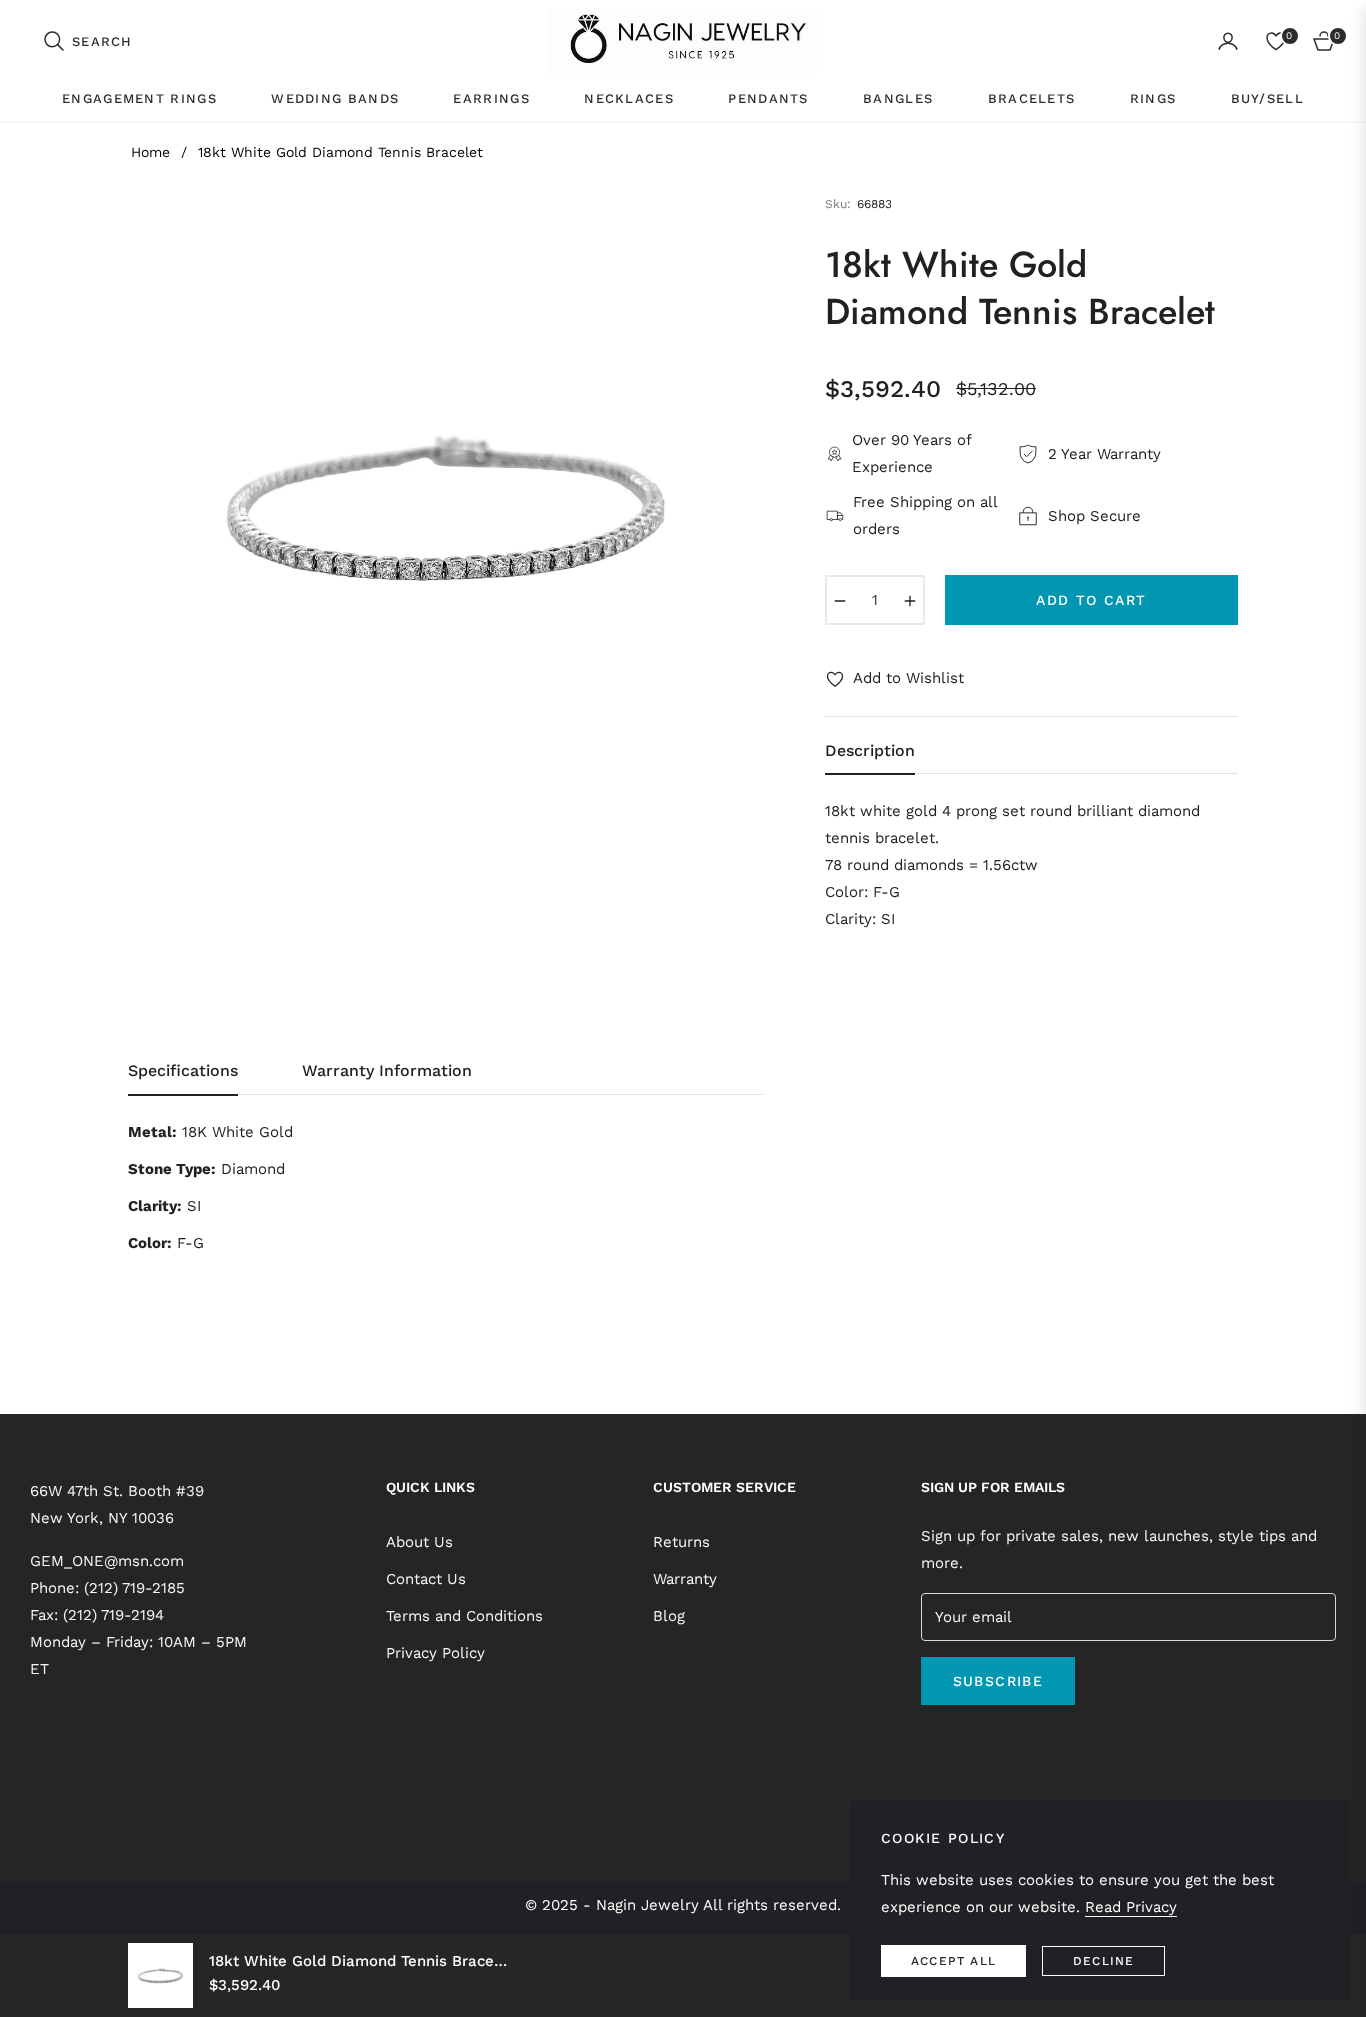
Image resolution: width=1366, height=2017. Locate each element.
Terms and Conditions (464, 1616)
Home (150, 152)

____________________

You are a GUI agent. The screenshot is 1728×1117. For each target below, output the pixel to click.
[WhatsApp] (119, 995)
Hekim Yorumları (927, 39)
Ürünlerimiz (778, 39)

____________________

**EXERCISE DESCRIPTION:**
Within the listing, how many lines carry the word "each"? Answer with the number alone.

**SOLUTION TO THIS PROBLEM:**
2